Clairol scholarships aid women over 30 in reaching career goals

''When I was approaching my senior year (of college),'' says Sylvia Romo, ''I had exhausted all my funds, had four young sons, and was keeping up our home as well as working part time to help support the family.

''It was then that I applied for and received a Clairol Loving Care Scholarship of around $1,000. It enabled me to graduate in 1976, to enter the accounting field, and become a certified public accountant.''

Mrs. Romo, a Hispanic American from San Antonio, is one of 10 former Clairol scholarship awardees honored at a recent luncheon in New York. She is now the owner of Romo & Co., probably the only female- and minority-owned accounting firm in the state of Texas.

Over the past decade, Clairol Inc. has awarded scholarships worth $500,000 to 1,000 women over age 30 who wanted to educate themselves or retrain to reach certain career goals. Most of the money went to women who had interrupted their education for the responsibilities of marriage, child-rearing, and support of family.

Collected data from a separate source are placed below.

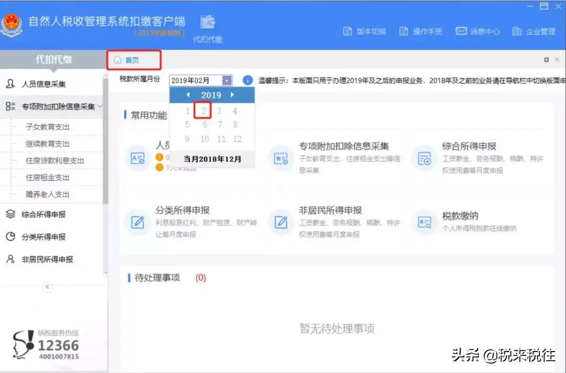Collapse the left sidebar with the chevron
The height and width of the screenshot is (373, 566).
(47, 287)
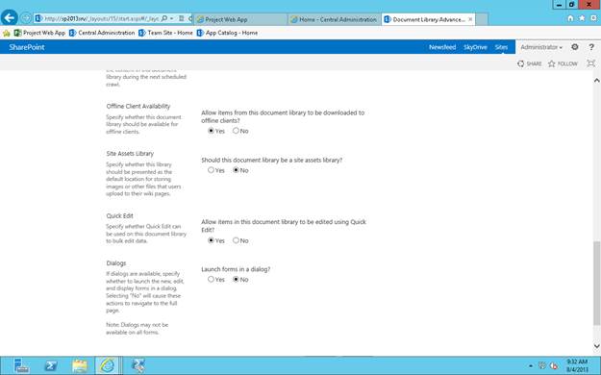The height and width of the screenshot is (375, 601).
Task: Switch to Home - Central Administration tab
Action: pyautogui.click(x=334, y=19)
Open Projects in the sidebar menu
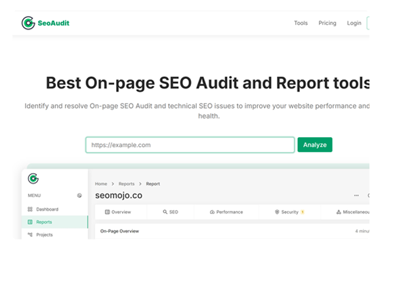 pos(45,235)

Mrs. Romo explained at the luncheon that she had married young, helped put her husband through engineering school, and at 27, while pregnant, started to school herself on a part-time basis. With the help of her Clairol scholarship, she was able to graduate at 32 with an accounting degree from the University of Texas at San Antonio.

''Three years ago I took on the challenge of opening my own firm, where I now employ five others. In a field that was dominated by men for many years, I have watched women move forward in recent years. Today, 25 percent of certified public accountants are women.''

The other top-10 scholarship winners who have moved into responsible positions are Karen Brooks of Stone Mountain, Ga., who is now a systems engineer and marketing/scientific coordinator at IBM; Catherine Connor of Bethesda, Md., a single parent of two children, now a certified flight instructor; Ann Diehl of Lindenhurst, Long Island, N.Y., director of community education at the State University of New York at Farmingdale; Nancy Halloran Hutter of Philadelphia, assistant staff attorney of the Philadelphia City Council; Karen Libson of Cincinnati, formerly a housewife, a postdoctoral assistant in chemistry; Jacqueline Maher of Brockton, Mass., a computer programmer/analyst; Beverly Miller-Perry of Houston, a veterinary student at Tuskegee Institute in Alabama; Karen Devassy, a medical intern in East Windsor, Conn.; and Amy Hock of Calumet City, Ill., a grandmother of six, a registered nurse.

This year, Clairol has announced that it is increasing its funding of education for older women by 50 percent.

The program - the only nationwide one of its kind in the United States - is administered by the Business and Professional Women's Foundation, 2012 Massachusetts Avenue, NW, Washington, D.C. 20036, which handles application inquiries and awards scholarships up to $1,000 for both full- and part-time study.